Adam Wyatt has cycling in his blood. When an opportunity presented itself for him to revitalize a local bike shop, he jumped at the chance. Adam is someone who values both the benefit of cycling, and being ingrained in his local community. Because of that, he is the perfect choice to be the face and force of a local shop, and bring life to a cycling and geographic community.
Three Points Cycles is located in Brunswick, Maryland. It’s a town with a history and identity related to trains, and had jumped early on the rails-to-trails concept, and Three Points Cycles supports those that connect its local town center with the miles of beautiful, surrounding outdoors.
Because Adam took over, he inherited a version of a logo that didn’t resonate with the shop’s, or the town’s, true identity. It had a generic industrial feel, but did nothing to honor Brunswick’s strong identity. Adam approached me with an idea for an update already in mind, and some examples to illustrate his vision.

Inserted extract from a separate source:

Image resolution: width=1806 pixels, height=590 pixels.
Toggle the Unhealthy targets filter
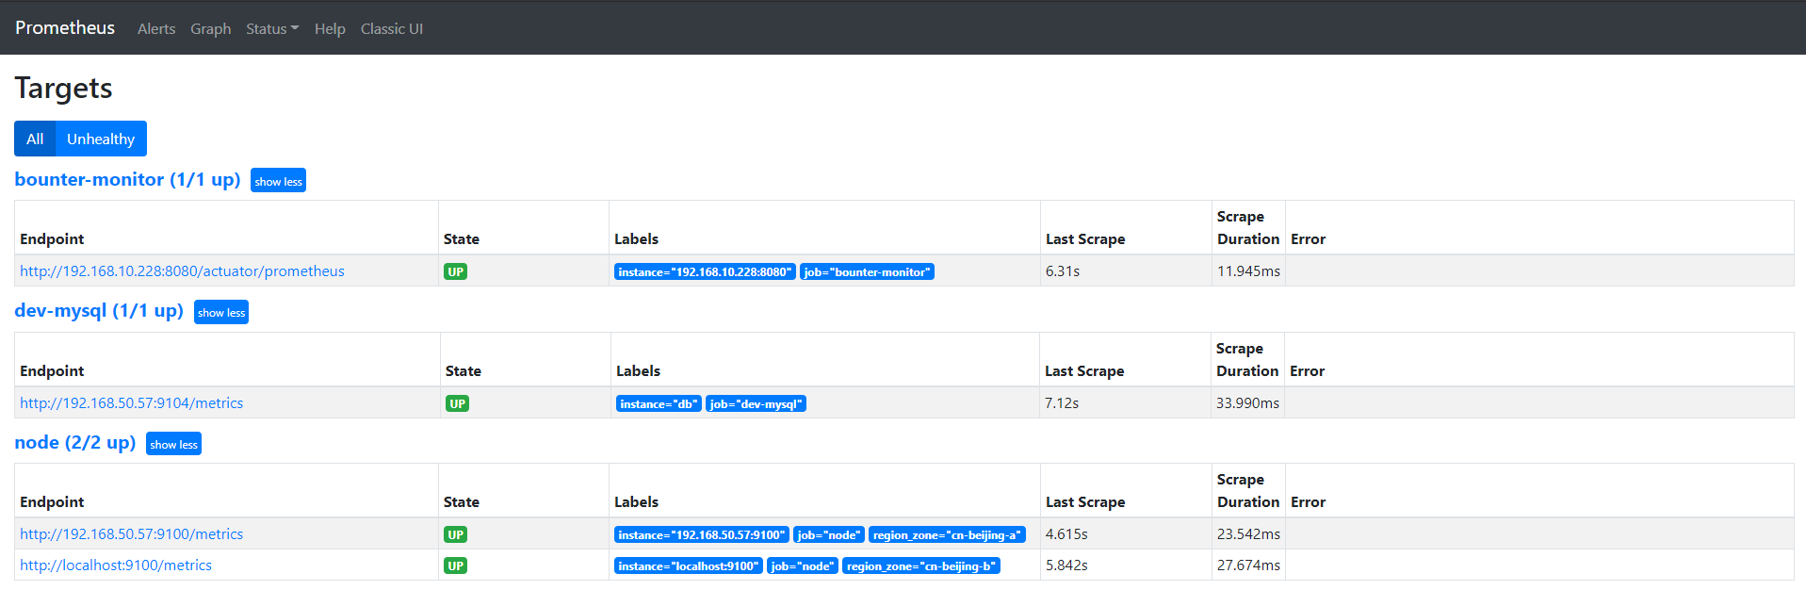pyautogui.click(x=101, y=139)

I went to work and sent over some early drafts. I believed that Adam’s first thought was too complicated to be presented in an effective logo, and graciously, he agreed. I am wary when taking on ‘buddy’ projects for this very reason – when things go smoothly, they go super smoothly, but it takes a trust and maturity to end successfully when there are bumps in the road. Adam and I have a history of working well together, and I was able to evolve his concept to something more clean and usable, while still retaining the shop identity that began our discussion.
Brunswick is literally at the convergence of three transportation routes; Three Points is a phrase that already resonates with the residents there. As Adam and his community know, it’s not just bringing things together geographically, it’s bringing together a community.
Three simple chain links, pointed towards the center, express this sense of convergence and community without asking the viewer to take in too much. Having a visual identity that’s approachable, welcoming, and inclusive proved to be more effective than one which is either too generic, or too literal.
Additional details were important to include – the name of the town in which Adam is extremely proud to live, work, and play; Est. 2009 to indicate that this is simply a change of ownership and a refresher, and that Three Points has, and will continue to, serve the community.
A clean, simple, yet identifiable design can be used with our without the circumference details, and a one-color iconic design gives Adam the freedom to use this across placements – and one day, maybe even get it laser cut out of sheet metal – paying homage to the original industrial sign that once graced his front window.